Over its considerable lifetime NASA’s Cassini spacecraft has collected a vast number of observations concerning the planet Saturn. Saturn, like the other gas giants in the Solar System, has energetic jet streams flowing east and west around the planet. These high-powered “winds” must get enormous amounts of energy from somewhere.
“We know the atmospheres of planets such as Saturn and Jupiter can get their energy from only two places: the sun or the internal heating. The challenge has been coming up with ways to use the data so that we can tell the difference,” said Tony Del Genio of NASA’s Goddard Institute for Space Studies, N.Y., the lead author of the paper and a member of the Cassini imaging team.

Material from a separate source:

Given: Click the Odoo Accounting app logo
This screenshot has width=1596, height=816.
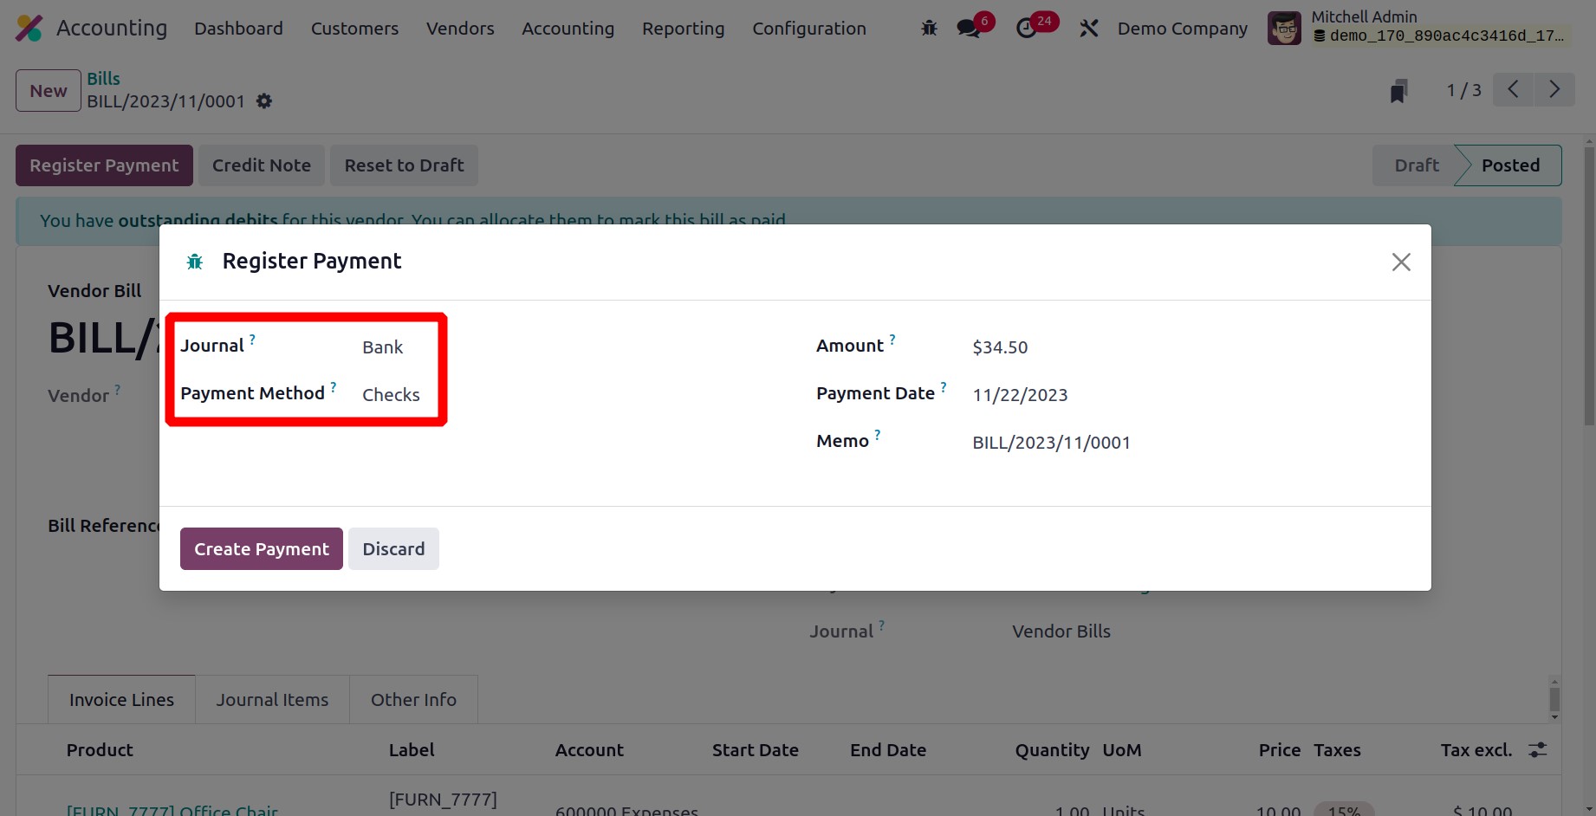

It has been said many time that our biggest intellectual or conceptual problem is knowing things that are not so. While Electric Universe advocates understand the bilateral option of the Sun or internal heating is not right, at least the focus is turning away from the Sun being the source of the energy. Instead of heat energy flowing from within, the Electric Universe paradigm has Saturn feeding off the Birkeland current that drives the Solar System. All the objects in our planetary system give off more energy than they receive from the Sun, and Saturn is too far away from the Sun to receive anything but negligible heat from it.
Without an electrical mechanism to drive these winds in different bands and at different levels of Saturn’s atmosphere, mainstream thinking is turning towards the concept of internal heat evaporating water from the interior into vapor and carrying the energy upwards. Condensation at higher atmosphere altitude would then release this energy, but it is unclear how this mechanism would structure the atmosphere into distinctive levels and cause some jet streams to flow westward while most flow eastward.
“The condensation of water was not actually observed; most of that process occurs at lower altitudes not visible to Cassini.”
In the Electric Universe model, electrical energy is driving the winds externally, all the while forming auroras at the poles, along with the mysterious hexagonal structure found at the south pole. The internal heating model is simplistic and inadequate to account for all the impressive atmospheric phenomena on Saturn.